Lo que se puede resolver ya
Separado de lo que necesita construirse antes. Casi siempre hay algo que da resultado en semanas y no depende de nada más, y empezar por ahí paga el resto.
Qué depende de qué
Algunos frentes necesitan que otro esté resuelto primero, y no verlo es el error más caro de esta etapa. Los datos que hay que empezar a registrar hoy para poder usarlos dentro de seis meses también entran acá.
Los requisitos técnicos de cada frente
Qué datos hacen falta, qué integraciones, qué tiene que existir para que sea posible. Lo suficiente para que cualquier proveedor pueda cotizarlo, incluidos nosotros.
Con eso puedes decidir sin depender de nadie, y comparar propuestas que hablen de lo mismo.
Qué no es
No es un informe de tendencias ni un mapa de lo que hace la industria. Eso lo encuentras gratis.
Tampoco es una excusa para vender un proyecto. Buena parte de lo que sale de este trabajo son cosas que tu equipo puede hacer sin nosotros, y decirlo es parte del trabajo.
Por qué con nosotros
Porque quien te orienta es quien después construye. Una recomendación hecha por alguien que no va a tener que ejecutarla se parece mucho a una lista de buenas ideas, y las buenas ideas son gratis.

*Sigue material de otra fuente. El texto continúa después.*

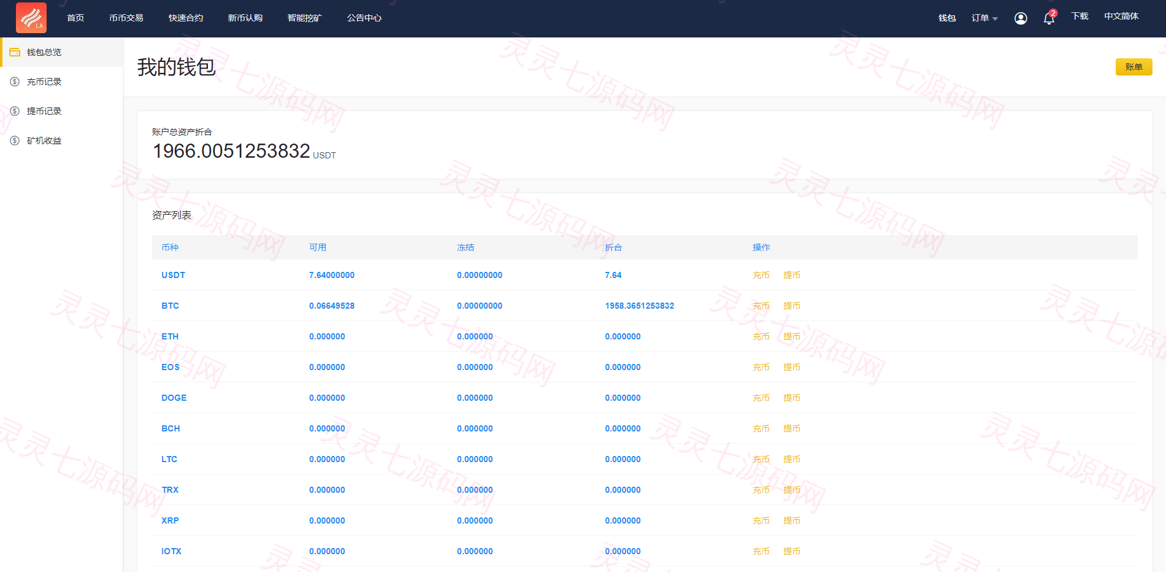Click 充币 in the USDT row
The image size is (1166, 572).
click(761, 275)
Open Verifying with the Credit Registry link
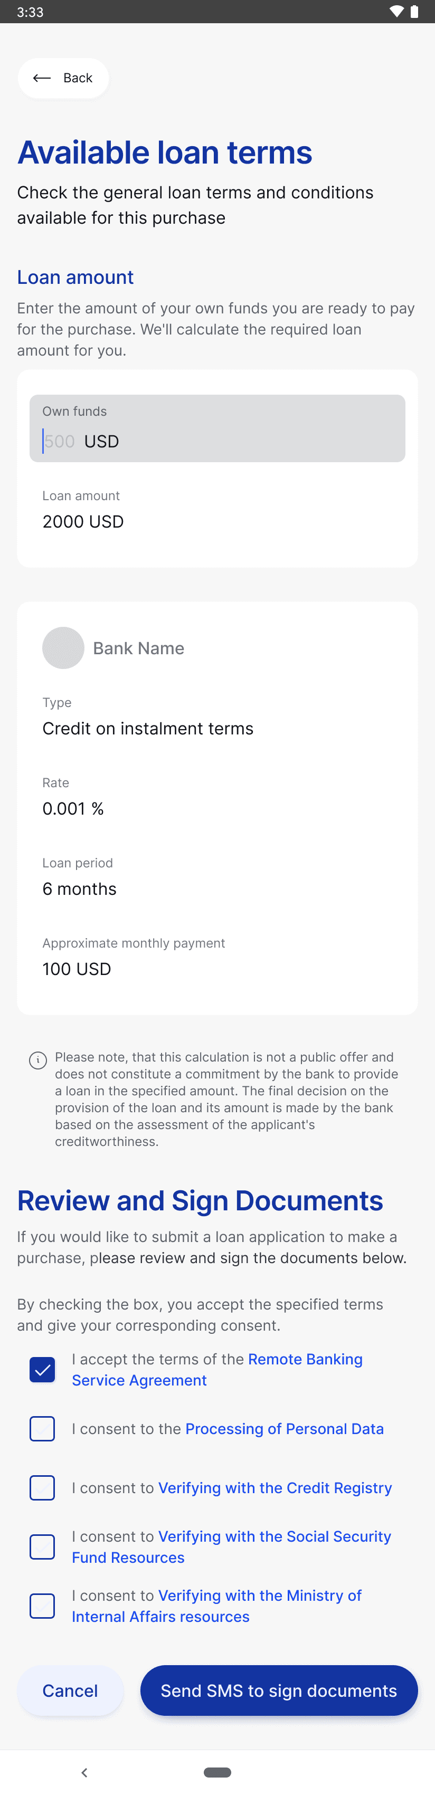The image size is (435, 1796). [275, 1488]
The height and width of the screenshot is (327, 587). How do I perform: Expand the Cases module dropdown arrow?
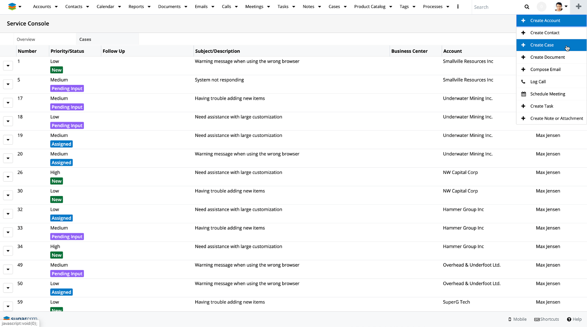click(345, 7)
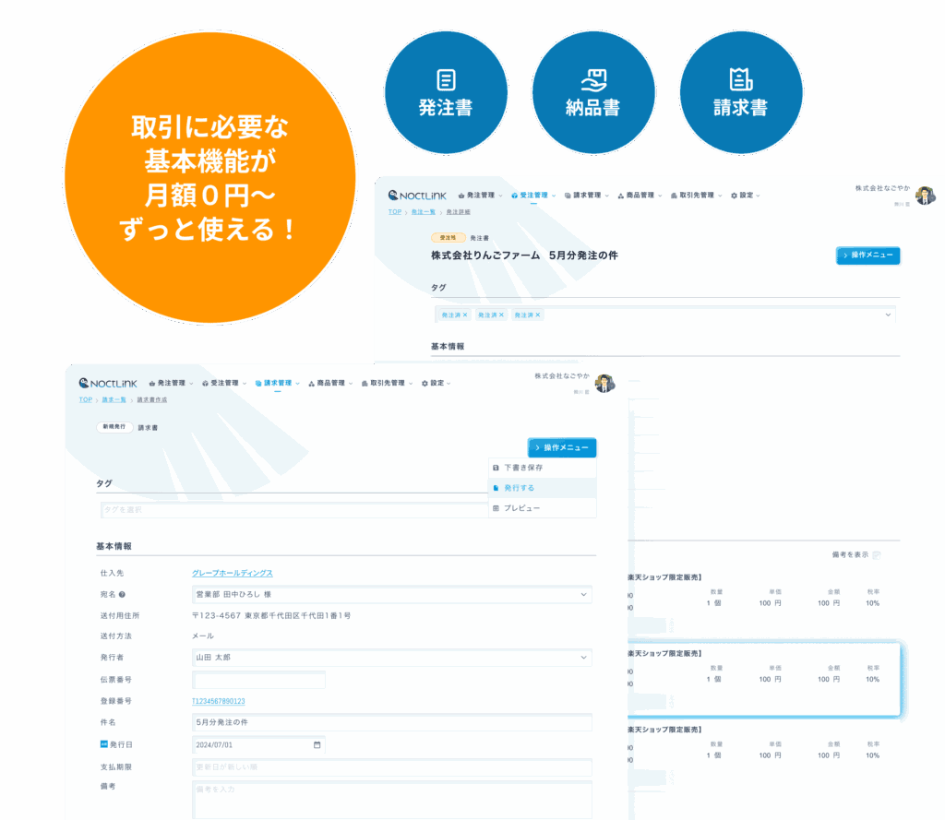Expand the tag dropdown in order details

[888, 315]
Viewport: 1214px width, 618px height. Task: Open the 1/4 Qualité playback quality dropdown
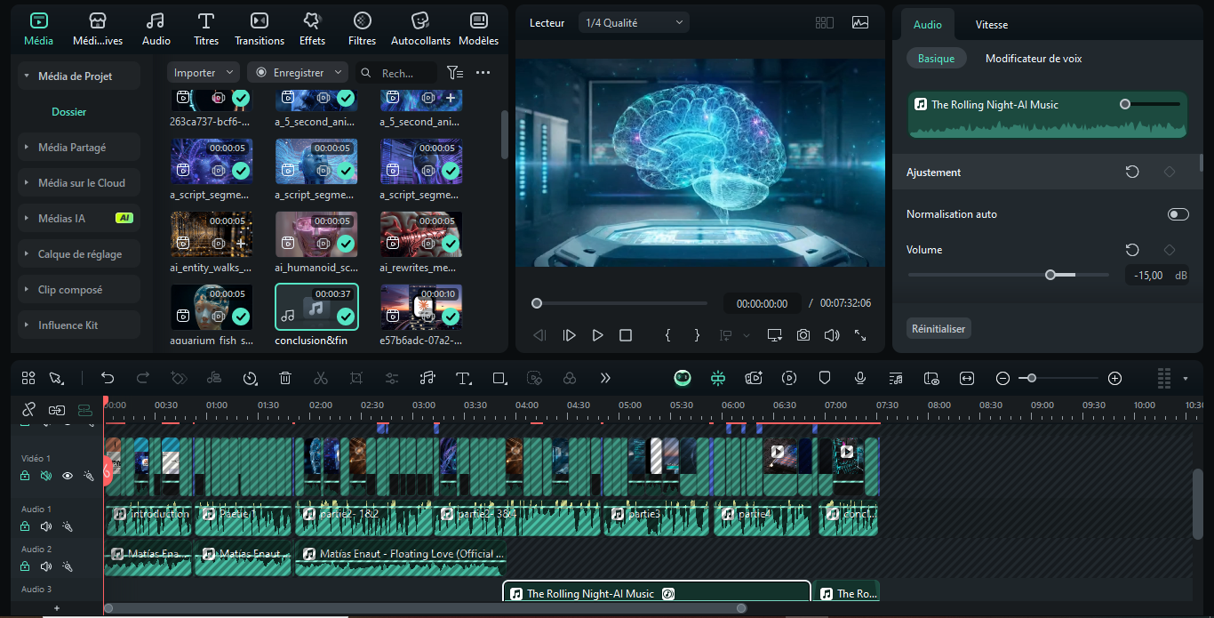click(x=635, y=23)
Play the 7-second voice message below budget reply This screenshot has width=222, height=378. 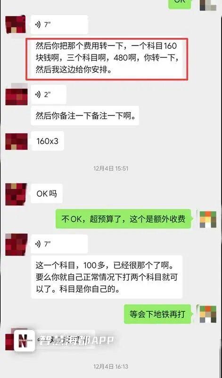pos(59,244)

Cuando el que propone es el que va a poner las manos, la propuesta viene con el coste real y el riesgo real adentro. Y con una diferencia más: lo que se propone está pensado para terminar funcionando en producción, no para verse bien en una demostración. Eso cambia lo que se recomienda, porque muchas cosas que lucen bien en un piloto no sobreviven al primer mes de uso real.